A ação acontece após o Governo Federal, por meio do Ministério da Educação (MEC) e do Fundo Nacional de Desenvolvimento da Educação (FNDE), instituir a Medida Provisória nº 1.174/2023 e lançar o “Pacto Nacional pela Retomada de Obras e de Serviços de Engenharia Destinados à Educação Básica”, com o objetivo de subsidiar fundos para unidades inacabadas ou paralisadas.
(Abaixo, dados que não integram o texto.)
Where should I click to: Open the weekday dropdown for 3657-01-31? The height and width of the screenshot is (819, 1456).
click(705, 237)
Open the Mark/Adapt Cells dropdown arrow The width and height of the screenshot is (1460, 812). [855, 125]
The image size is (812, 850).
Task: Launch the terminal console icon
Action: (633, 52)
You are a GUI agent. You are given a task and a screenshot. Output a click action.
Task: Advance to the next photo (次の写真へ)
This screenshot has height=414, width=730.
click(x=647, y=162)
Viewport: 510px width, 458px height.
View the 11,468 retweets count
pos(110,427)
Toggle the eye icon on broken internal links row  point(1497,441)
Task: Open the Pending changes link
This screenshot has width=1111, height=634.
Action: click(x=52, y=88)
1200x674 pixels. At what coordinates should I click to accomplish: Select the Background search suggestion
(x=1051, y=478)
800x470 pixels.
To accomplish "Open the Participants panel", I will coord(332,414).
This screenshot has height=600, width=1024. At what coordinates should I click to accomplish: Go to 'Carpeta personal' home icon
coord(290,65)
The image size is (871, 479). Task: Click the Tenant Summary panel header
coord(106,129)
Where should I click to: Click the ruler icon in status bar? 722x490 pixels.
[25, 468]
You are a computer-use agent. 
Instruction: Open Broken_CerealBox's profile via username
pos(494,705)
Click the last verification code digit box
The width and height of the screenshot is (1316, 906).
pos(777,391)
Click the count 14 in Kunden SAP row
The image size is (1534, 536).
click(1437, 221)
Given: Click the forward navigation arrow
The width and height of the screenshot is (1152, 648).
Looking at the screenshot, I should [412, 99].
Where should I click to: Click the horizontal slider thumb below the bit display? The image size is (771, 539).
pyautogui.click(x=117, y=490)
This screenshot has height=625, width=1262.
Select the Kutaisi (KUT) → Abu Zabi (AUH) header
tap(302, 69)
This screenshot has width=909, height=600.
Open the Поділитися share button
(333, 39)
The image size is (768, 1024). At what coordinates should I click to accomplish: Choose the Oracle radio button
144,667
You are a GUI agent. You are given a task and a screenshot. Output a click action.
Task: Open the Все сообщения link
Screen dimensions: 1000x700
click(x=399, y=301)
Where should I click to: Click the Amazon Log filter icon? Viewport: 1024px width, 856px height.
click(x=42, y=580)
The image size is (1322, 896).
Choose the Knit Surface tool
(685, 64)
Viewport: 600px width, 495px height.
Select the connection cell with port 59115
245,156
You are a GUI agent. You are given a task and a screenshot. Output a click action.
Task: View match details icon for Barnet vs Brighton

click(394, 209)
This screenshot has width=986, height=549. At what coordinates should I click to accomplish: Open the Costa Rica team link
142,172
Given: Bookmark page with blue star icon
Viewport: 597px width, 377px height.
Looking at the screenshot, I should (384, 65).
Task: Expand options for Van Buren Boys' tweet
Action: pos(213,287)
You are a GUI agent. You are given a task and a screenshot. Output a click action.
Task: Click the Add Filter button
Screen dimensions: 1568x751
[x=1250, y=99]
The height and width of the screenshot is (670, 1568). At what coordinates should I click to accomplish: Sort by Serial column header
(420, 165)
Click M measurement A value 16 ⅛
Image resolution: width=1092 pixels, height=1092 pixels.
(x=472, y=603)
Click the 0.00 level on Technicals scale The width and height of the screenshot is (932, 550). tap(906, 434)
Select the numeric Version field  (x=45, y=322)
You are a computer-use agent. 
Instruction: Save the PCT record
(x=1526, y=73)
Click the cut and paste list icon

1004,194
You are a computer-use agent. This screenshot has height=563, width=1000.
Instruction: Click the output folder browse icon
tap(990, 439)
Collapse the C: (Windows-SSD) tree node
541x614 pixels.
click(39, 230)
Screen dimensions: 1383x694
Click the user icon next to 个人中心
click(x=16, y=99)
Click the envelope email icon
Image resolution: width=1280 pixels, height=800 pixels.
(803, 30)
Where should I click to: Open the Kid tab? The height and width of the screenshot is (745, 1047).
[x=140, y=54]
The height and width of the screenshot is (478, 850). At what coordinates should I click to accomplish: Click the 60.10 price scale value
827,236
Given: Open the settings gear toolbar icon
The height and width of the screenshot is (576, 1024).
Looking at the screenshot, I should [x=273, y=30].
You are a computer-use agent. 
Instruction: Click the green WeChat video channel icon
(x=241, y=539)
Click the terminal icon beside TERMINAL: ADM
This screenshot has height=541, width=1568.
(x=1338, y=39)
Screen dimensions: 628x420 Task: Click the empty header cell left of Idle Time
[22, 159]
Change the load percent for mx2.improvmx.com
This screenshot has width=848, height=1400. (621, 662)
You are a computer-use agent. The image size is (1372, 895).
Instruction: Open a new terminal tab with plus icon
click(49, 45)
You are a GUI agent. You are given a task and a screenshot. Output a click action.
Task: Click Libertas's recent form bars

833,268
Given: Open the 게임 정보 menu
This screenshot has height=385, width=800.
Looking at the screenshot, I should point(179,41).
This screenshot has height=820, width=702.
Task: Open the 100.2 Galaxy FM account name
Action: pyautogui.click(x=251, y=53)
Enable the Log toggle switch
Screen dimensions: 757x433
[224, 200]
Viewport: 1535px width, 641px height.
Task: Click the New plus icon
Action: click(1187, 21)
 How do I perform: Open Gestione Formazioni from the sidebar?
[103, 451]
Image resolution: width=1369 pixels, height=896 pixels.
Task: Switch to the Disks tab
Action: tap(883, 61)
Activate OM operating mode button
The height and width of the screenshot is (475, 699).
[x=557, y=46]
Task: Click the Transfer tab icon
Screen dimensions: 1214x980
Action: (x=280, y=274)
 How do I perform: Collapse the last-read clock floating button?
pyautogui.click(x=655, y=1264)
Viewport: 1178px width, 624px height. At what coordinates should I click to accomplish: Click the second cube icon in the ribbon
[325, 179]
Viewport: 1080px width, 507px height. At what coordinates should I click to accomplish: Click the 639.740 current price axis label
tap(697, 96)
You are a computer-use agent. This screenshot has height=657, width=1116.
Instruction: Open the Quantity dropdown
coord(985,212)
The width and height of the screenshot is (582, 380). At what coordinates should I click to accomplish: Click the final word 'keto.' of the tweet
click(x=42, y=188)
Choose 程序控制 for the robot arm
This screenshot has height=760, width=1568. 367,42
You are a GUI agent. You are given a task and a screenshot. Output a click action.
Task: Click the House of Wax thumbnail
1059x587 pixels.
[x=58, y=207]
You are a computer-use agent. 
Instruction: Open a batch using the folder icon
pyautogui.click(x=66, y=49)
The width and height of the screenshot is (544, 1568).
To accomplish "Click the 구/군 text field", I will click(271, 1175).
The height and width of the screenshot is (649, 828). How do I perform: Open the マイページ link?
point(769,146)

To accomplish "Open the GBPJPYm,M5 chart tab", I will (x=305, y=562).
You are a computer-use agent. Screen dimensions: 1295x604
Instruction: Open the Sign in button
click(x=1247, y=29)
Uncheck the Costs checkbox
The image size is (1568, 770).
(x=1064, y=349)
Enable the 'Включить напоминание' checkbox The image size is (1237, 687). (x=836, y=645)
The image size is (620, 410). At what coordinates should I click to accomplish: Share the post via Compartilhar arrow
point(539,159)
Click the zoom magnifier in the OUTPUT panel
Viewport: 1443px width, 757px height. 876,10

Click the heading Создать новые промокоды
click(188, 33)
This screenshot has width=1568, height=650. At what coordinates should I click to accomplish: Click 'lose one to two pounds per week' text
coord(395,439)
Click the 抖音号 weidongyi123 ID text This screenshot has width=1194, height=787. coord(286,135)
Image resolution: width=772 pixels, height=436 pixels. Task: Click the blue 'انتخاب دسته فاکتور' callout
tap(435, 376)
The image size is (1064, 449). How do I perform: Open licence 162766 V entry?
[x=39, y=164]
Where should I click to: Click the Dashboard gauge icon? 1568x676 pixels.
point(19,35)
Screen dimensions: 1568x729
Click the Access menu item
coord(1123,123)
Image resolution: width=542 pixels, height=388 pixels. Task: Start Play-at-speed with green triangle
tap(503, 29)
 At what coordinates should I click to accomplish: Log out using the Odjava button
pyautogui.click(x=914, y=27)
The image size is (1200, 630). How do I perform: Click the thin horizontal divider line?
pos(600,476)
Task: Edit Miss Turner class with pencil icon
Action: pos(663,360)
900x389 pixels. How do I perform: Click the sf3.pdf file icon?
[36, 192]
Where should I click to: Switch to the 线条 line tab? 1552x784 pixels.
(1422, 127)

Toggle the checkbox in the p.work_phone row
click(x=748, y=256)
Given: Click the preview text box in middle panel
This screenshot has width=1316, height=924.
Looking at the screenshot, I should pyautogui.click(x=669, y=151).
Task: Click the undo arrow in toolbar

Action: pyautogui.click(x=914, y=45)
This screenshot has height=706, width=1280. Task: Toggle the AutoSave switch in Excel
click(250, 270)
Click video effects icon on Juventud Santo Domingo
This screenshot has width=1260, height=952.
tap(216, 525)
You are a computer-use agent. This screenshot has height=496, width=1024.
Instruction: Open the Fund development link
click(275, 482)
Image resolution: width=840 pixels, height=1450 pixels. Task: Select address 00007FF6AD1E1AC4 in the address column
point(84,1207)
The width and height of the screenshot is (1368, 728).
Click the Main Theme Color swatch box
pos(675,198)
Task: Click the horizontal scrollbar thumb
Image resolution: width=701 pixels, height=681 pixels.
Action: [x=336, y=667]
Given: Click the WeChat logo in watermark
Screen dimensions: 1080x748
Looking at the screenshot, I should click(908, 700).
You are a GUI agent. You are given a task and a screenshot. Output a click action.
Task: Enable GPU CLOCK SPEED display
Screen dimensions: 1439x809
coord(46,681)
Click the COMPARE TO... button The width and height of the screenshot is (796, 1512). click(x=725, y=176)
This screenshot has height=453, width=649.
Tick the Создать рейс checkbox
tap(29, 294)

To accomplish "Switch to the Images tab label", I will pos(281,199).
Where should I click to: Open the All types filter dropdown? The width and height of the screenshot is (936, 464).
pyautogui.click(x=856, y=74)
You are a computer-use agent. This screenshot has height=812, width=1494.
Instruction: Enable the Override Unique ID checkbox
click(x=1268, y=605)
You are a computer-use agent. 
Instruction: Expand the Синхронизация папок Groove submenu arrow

De acordo com a procuradora-geral de Justiça (PGJ), Leda Mara Albuquerque, é função institucional do Ministério Público zelar pela garantia dos direitos fundamentais de crianças e adolescentes, com especial atenção ao direito à educação, atuando de forma firme e vigilante para assegurar que esse acesso seja universal, igualitário e de qualidade. “A fiscalização do cumprimento das normas educacionais e a promoção da Justiça social passam pelo respeito aos direitos da infância e juventude, e garantir o acesso à educação é, acima de tudo, assegurar o futuro da nossa sociedade”, comentou.